So this is a solid and slim little volume that examines the moment between emancipation (in its many forms, not limited solely to the Emancipation Proclamation) and Reconstruction when freedmen were given land. Franke's historical work here is solid, and her analysis about how reparations might be made in the present is really interesting and worth chewing on. The language is mostly accessible, and I think this could be used really effectively in a college or even high school classroom--her invocations of Agamben, for example, are more nods than any serious theoretical work, though it is there for you if you are familiar with Agamben.

The struggle I had with this book ultimately was the struggle I have with a lot of writing about reparations in the form of land distribution, which is the question of whose land is being distributed, and what we have learned from the state distributing land and to whom. Though Franke does discuss, very briefly, the Dawes Act and the ways that land distribution has been used to undermine indigenous sovereignty, she does not spend any time thinking about the fact that it is still land belonging to indigenous people that would be distributed--which I get, because it's hugely complicated and messy. I genuinely think analyzing the case of freedmen who had been enslaved by nations of the five southeastern tribes--some of whom were promised land in the 1866 treaty, which ended enslavement in those nations--could have really built up her analysis. What happens when the land being distributed doesn't belong, in the eyes of the state, to white men? And how can we learn from the Dawes Act that the distribution of private property on the part of the state is always a move to make those involved conform to specific modes of citizenship, which are heavily gendered as well as raced? (She doesn't seem to touch on this even with the idea that single women could not own land under the Sherman distribution rules, which, given that she's written a book about marriage, seems odd to me.)

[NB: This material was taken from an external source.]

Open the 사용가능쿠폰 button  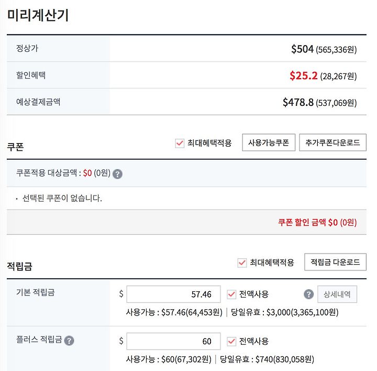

I do find her discussions of collective ownership in the present and how to get that land back into Black communities very compelling--she doesn't fully address the problem of capitalism and its relationship to property, but she seems to hint at it, and it gets its fullest address here. Overall I do think this book is a solid conversation starter engaged with other pieces talking about reparations, and many of my complaints are complaints I have about that conversation more broadly. I can definitely imagine incorporating this book into a syllabus, and also could be really useful for book clubs!